For Student’s Eyes Only:
- Remember that you’re not the only one learning and growing. Parents don’t magically know how to relate to their grown children as adults. They are facing the significant challenge of letting go of concerns, points of view, and behaviors that have been a part of them for years.
- Talk with your parents about your plans for the visit home as soon as you arrive. Be flexible and include family time in these plans. That way, your parents will feel a part of your life and be less likely to attempt to plan your schedule for you. If you come from a divorced/blended family, work to develop strategies to reduce the pressures to be in two or more places at the same time.
- Be reasonable. Do not expect to have the same level of freedom that you enjoy at school in your parents’ house. Cooperate with them to develop new house rules (e.g., curfew) that reflect both their parental concerns and your new independence.

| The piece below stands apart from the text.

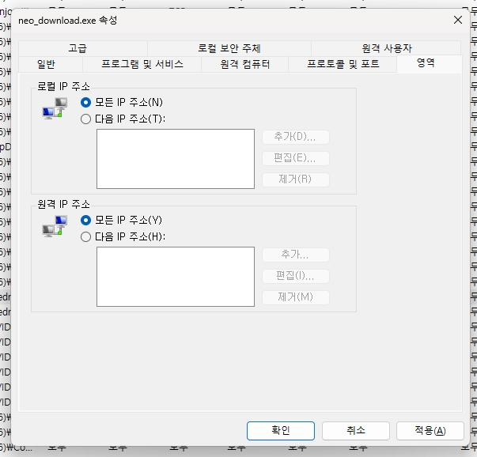Switch to the 로컬 보안 주체 tab

pyautogui.click(x=229, y=48)
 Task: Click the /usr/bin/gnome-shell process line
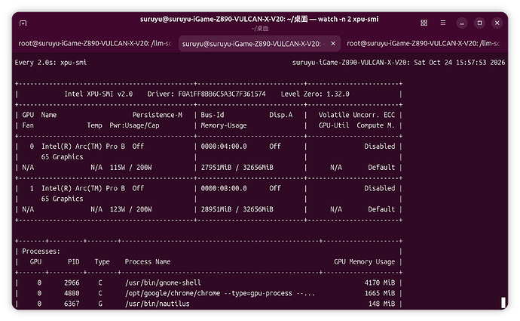[x=209, y=282]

- Avoid the trap of falling back into your childhood roles. If you want your parents to see you as an adult, do your part by acting like one. Responsible adults pitch in around the house without being asked, are consider ate of others and live up to their promises and commitments.
- Beat your parents to the punch by talking with them about your life at school (e.g., how you achieved your successes, how you handled challenges, etc.). What you might see as them being “nosey,” they see as being interested and involved in your life. If you feel too much time is being spent discussing college issues, negotiate times when school matters are off-limits.
- Do not read the parent’s section of this column, point out the things your parents are doing wrong, or blame them for problems that occur. Focus on the “For Student’s Eyes Only” side and on what you can do to make it the best visit possible.